Bay Area home prices and sales continue to rise, even as buyers take time out for summer vacations and the new COVID-19 surge brings uncertainty to the economy.

Median prices for an existing home rose 22% to $1.16 million in July from the previous year, led by strong demand in Alameda, Santa Clara and Contra Costa counties, according to CoreLogic data. Year-over-year prices increased in every Bay Area county, including by double digits in seven of the nine counties. But monthly price dips between June and July in four counties, including Santa Clara and Contra Costa, suggest at least a seasonal slowdown.

CoreLogic deputy chief economist Selma Hepp said a greater number of luxury and high-end sales — affordable to tech workers and professionals financially unscathed by the pandemic — could be driving higher median prices.

Fall might bring a relatively slight slow down, Hepp said, but only because 2020 was a boom year for U.S. real estate. “We may see year-over-year declines, but it’s because last year was so strong,” she said.

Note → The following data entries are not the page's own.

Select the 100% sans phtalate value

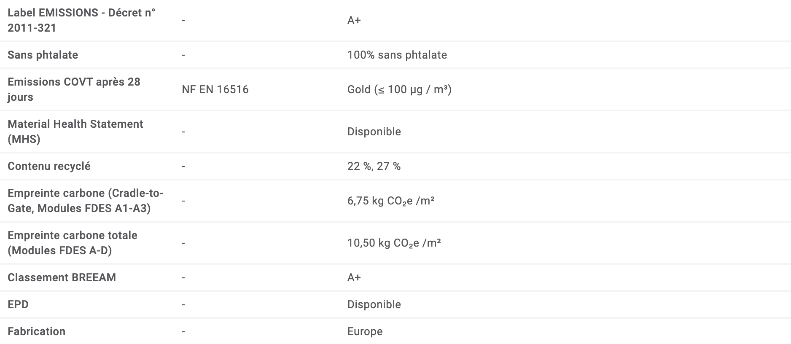pos(397,55)
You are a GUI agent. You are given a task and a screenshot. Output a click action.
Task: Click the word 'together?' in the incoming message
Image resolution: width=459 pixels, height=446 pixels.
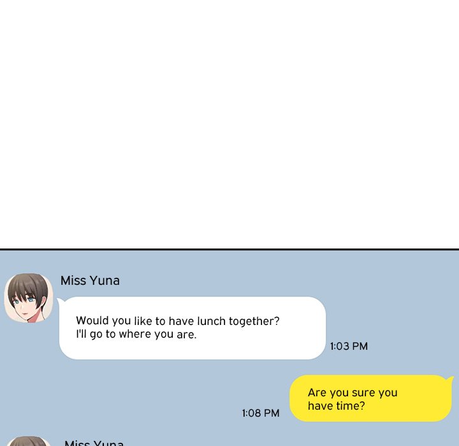(254, 321)
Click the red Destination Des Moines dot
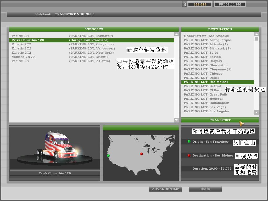This screenshot has width=268, height=201. pyautogui.click(x=189, y=155)
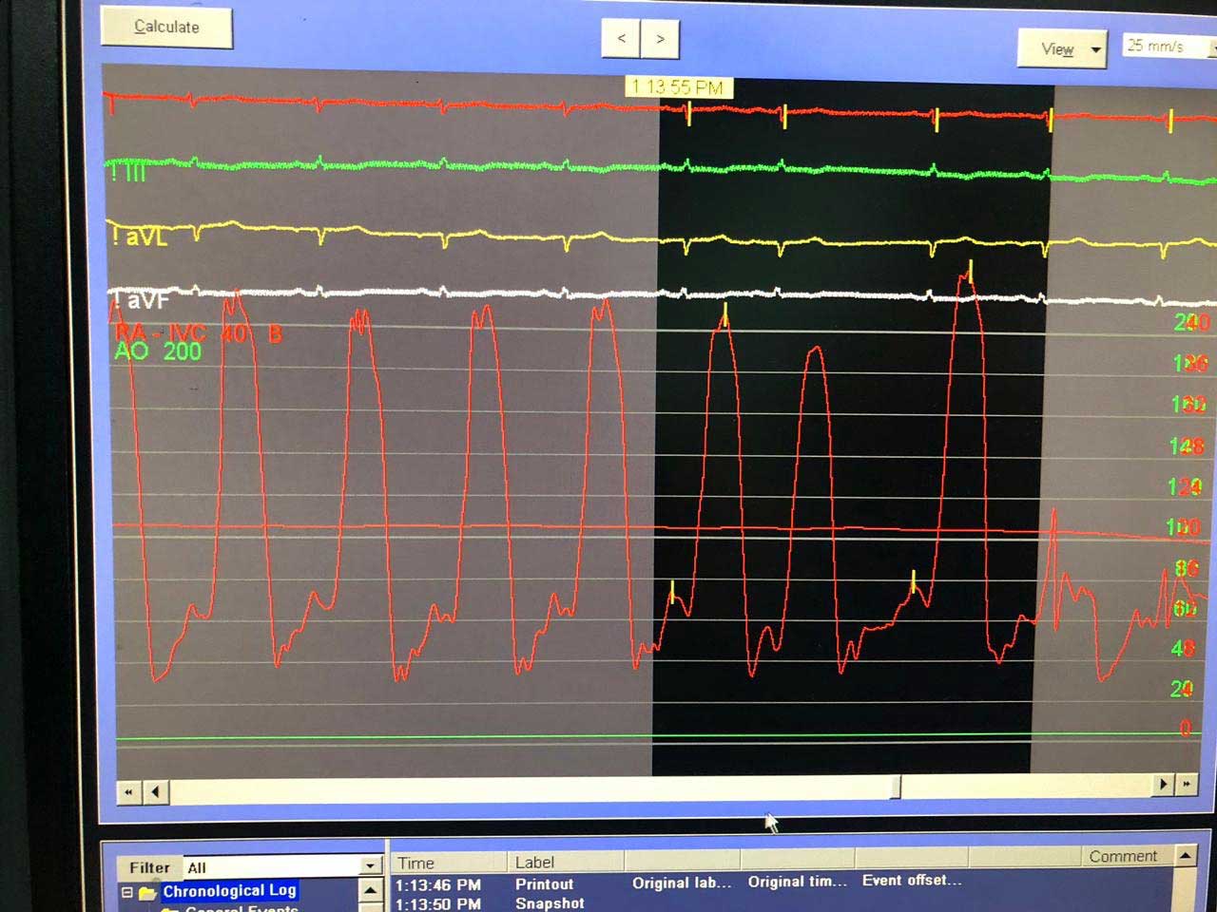Jump to waveform end double-right arrow
The width and height of the screenshot is (1217, 912).
[x=1187, y=785]

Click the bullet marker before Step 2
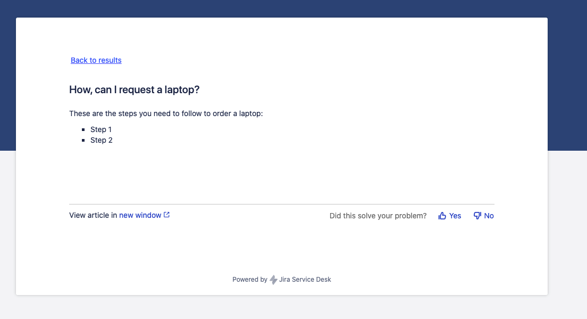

Sales of existing Bay Area homes shot up 10% in July from the previous year. The hot markets: Santa Clara County prices rose 21% to $1.56 million, Alameda County rose 28% to $1.2 million, and Contra Costa grew 19% to $875,000, according to CoreLogic. San Mateo County prices rose 13.5% to $1.83 million, and San Francisco, reporting just two weeks of sales, went up 16% to $1.85 million.

Demand remains strong for single-family homes, even as the latest surge in COVID-19 cases has dragged the economy and delayed office reopenings for major employers across the region. Condo sales have grown sluggish, with declines in sales and prices between June and July.

Buyers remain enticed by low interest rates, still hovering around 3% for a standard, 30-year fixed mortgage.

Agents say sales typically slow in July and August when families take vacations instead of shopping for homes. The brief lowering of COVID-19 risks with vaccinations also enticed more people to travel.

Oakland agent Jeffrey Neidleman said pending sales in the East Bay dipped about 20% between June and August. “The market is a little unpredictable right now,” said Neidleman, president of Bridge Association of Realtors. “It’s all about location and presentation.”

Single-family home sales in the East Bay have remained strong, while condos have sat longer. The dense housing complexes fell out of favor early in the pandemic, as homebuyers sought more space for work and health.

Neidleman also senses some fatigue and nervousness among buyers with budgets between $1 million and $2 million. “Those buyers are tired of writing offer, offer, offer, offer, offer” and still losing, he said. “You get burnt out. It’s a guessing game.”

Despite a small price dip in Santa Clara County from June to July, competition remains tight for single-family homes on the Peninsula. “Business is just crazy,” said agent Mark Wong. About three dozen Silicon Valley homes have sold for $500,000 over list price in recent months, he said.